→ Exercise goal: What lines of the material hold the string "Task"? Pull each of them out.

+ + + + +

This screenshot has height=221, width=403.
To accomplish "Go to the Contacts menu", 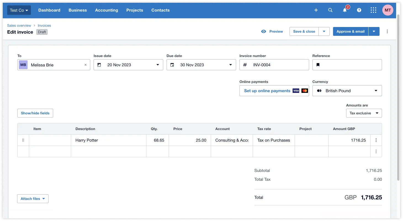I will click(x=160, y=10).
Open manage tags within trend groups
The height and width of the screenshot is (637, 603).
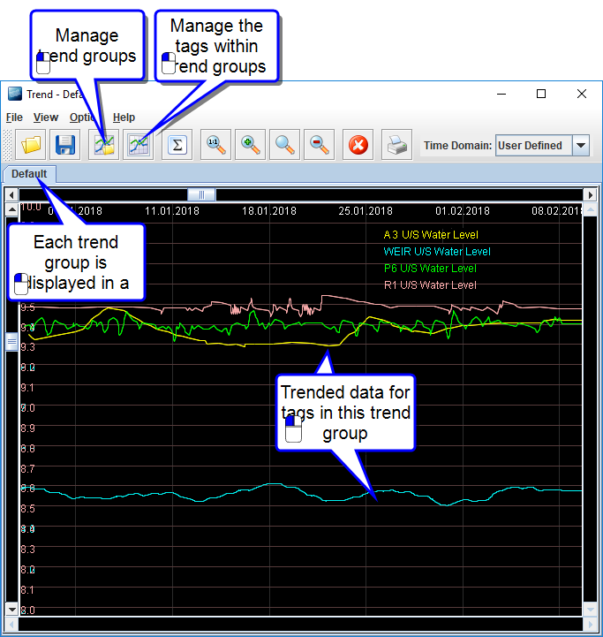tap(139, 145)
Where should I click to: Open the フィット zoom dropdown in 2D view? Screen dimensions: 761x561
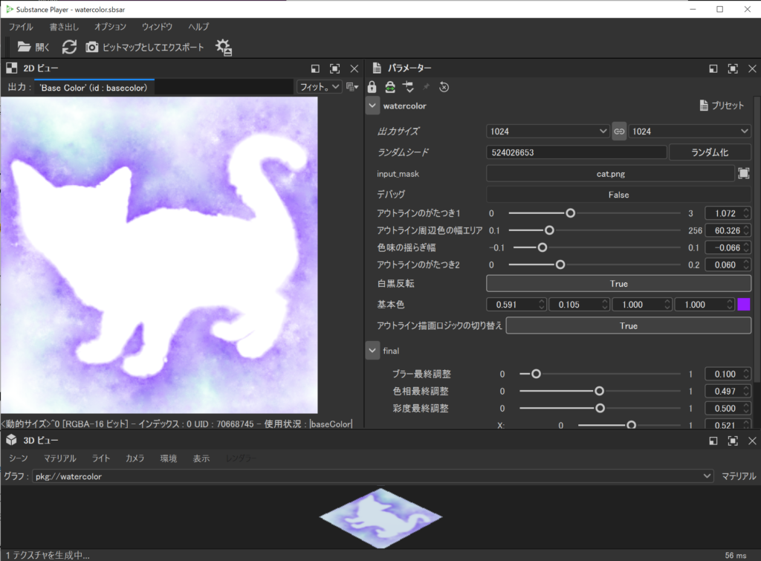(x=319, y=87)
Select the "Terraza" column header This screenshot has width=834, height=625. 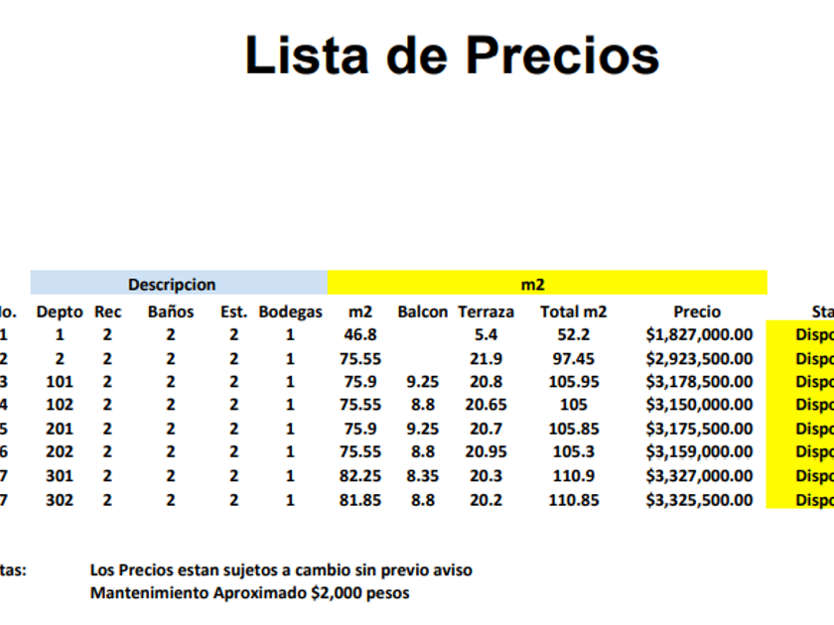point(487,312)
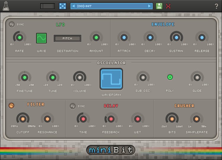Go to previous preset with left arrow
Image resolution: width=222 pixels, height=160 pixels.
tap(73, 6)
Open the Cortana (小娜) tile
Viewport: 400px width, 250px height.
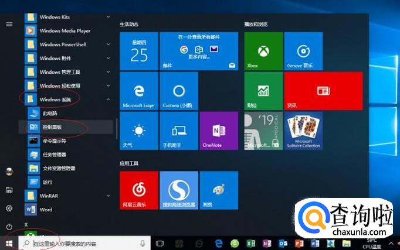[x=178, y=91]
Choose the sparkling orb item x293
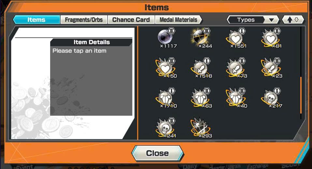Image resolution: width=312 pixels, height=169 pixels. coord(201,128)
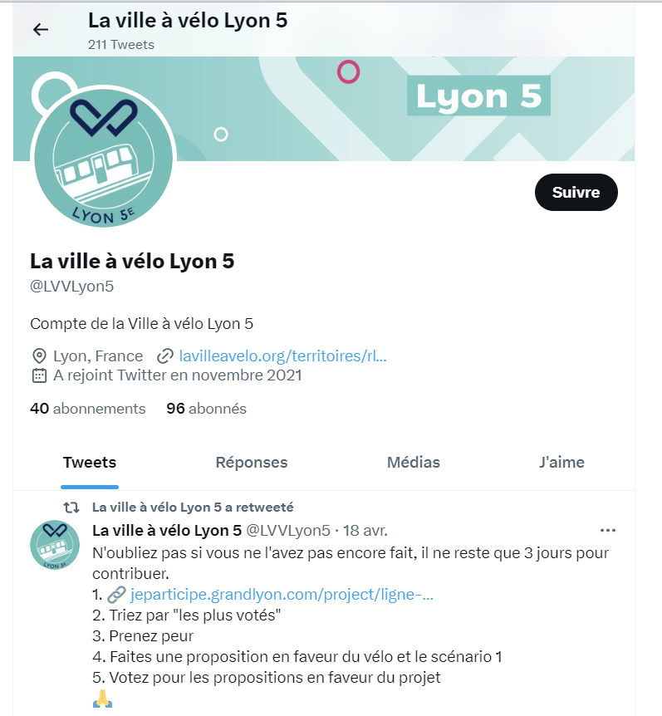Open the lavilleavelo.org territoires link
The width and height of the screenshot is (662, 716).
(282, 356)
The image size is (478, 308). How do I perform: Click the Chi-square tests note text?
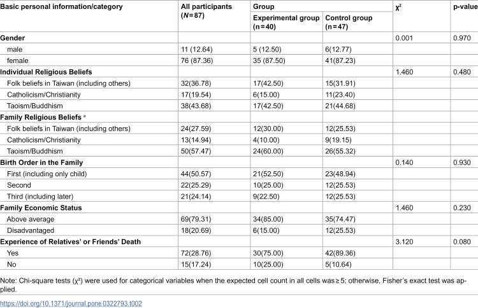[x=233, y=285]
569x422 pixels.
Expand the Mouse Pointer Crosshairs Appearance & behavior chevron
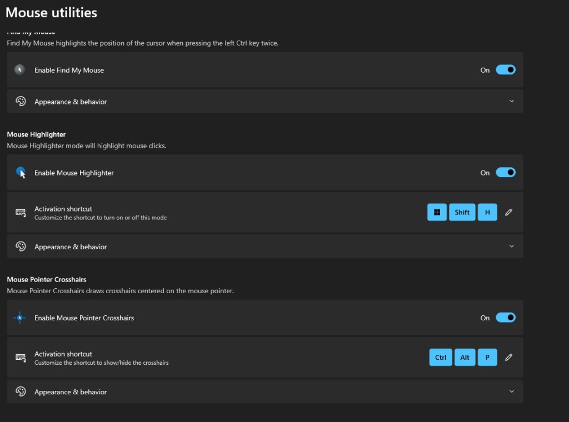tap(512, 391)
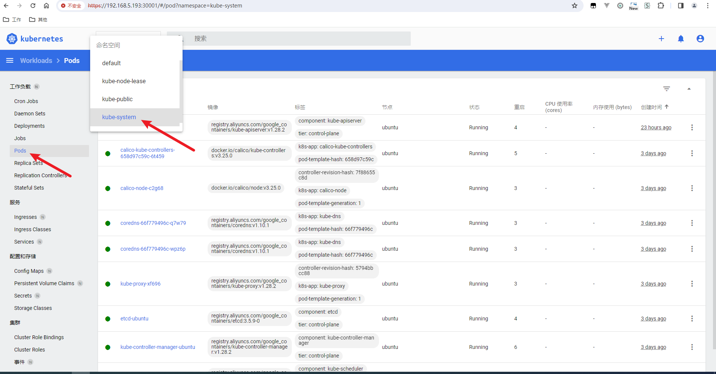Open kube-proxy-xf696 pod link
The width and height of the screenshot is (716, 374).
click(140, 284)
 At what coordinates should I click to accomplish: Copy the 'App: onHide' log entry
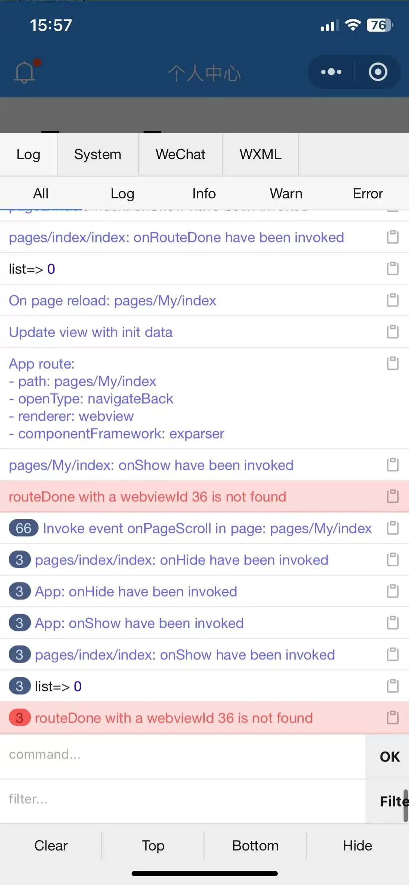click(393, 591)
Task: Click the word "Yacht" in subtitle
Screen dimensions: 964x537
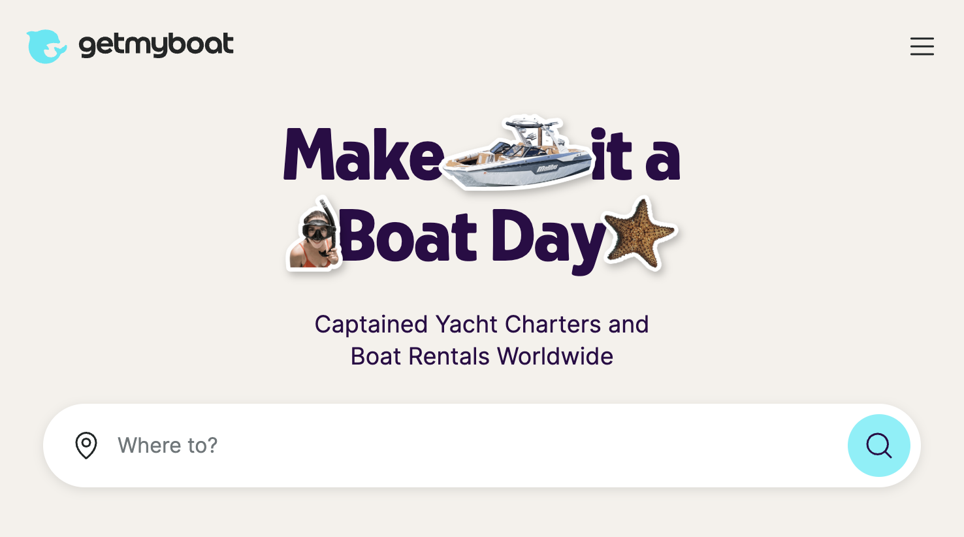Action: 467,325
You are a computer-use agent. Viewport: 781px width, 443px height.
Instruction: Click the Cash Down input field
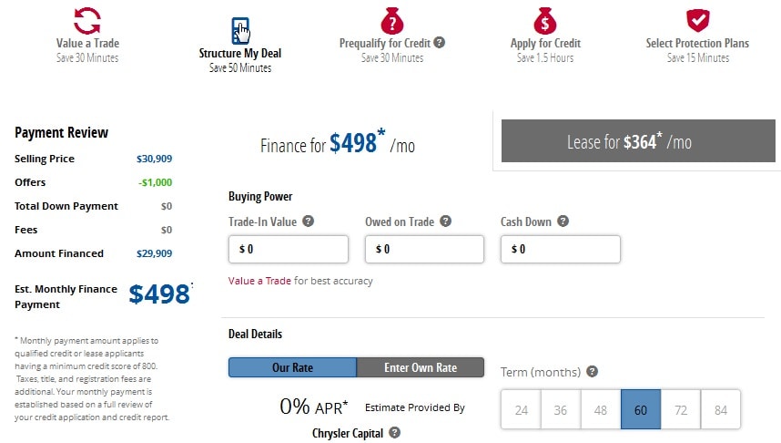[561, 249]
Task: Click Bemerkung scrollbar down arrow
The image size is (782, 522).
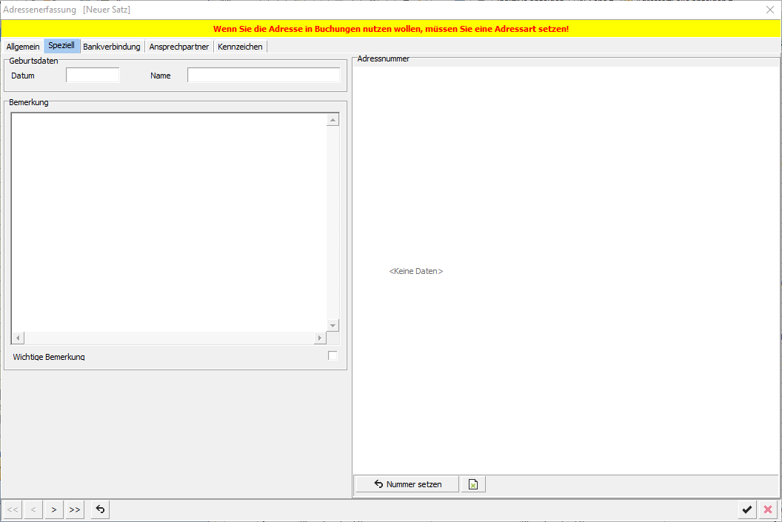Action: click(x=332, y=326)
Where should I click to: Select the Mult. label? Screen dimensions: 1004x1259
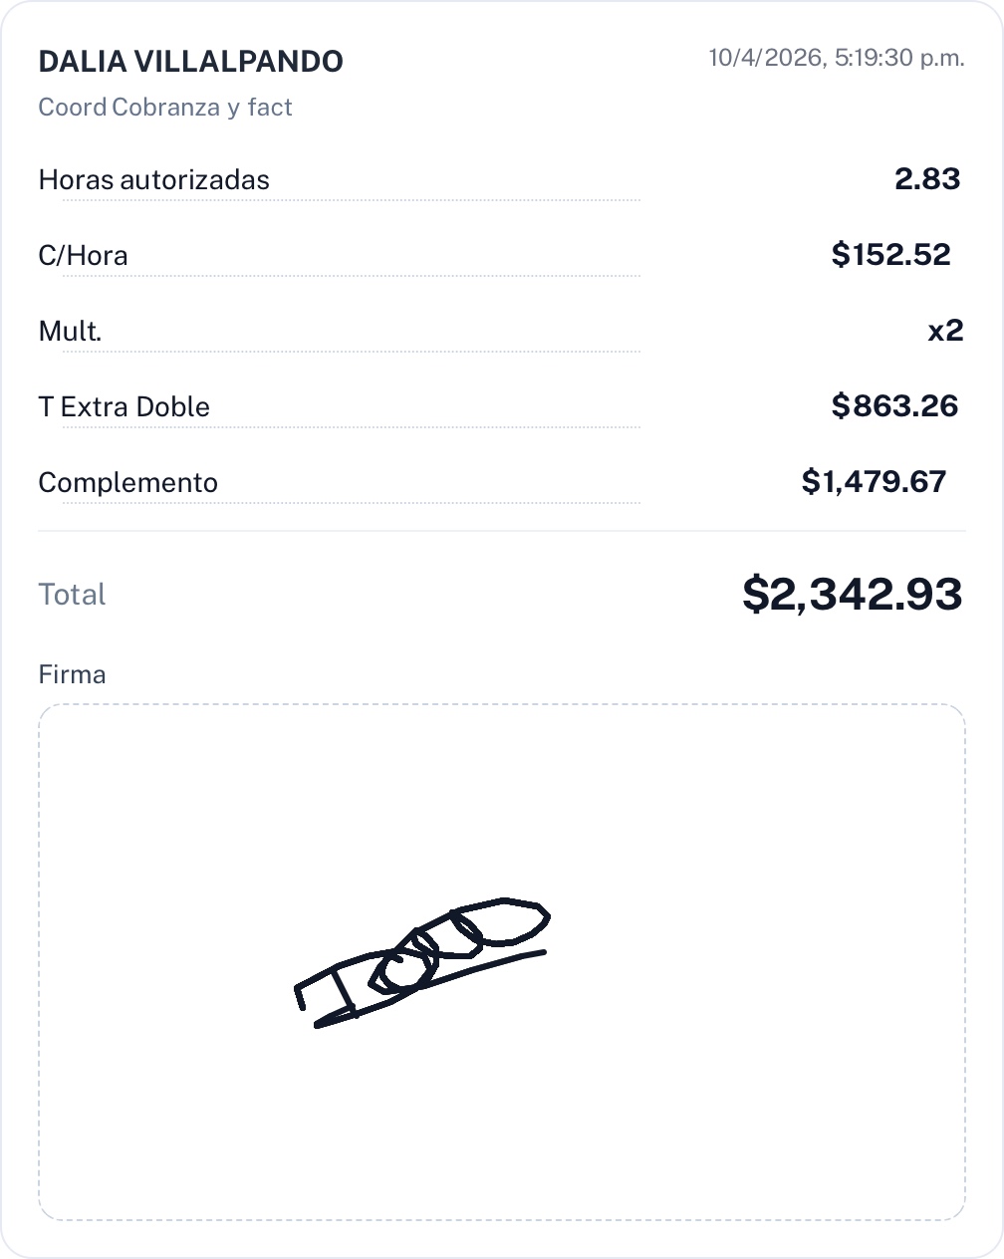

+ + + + +

→ Answer space:
Task: Click the word "Yacht" in subtitle
Task: Click Bemerkung scrollbar down arrow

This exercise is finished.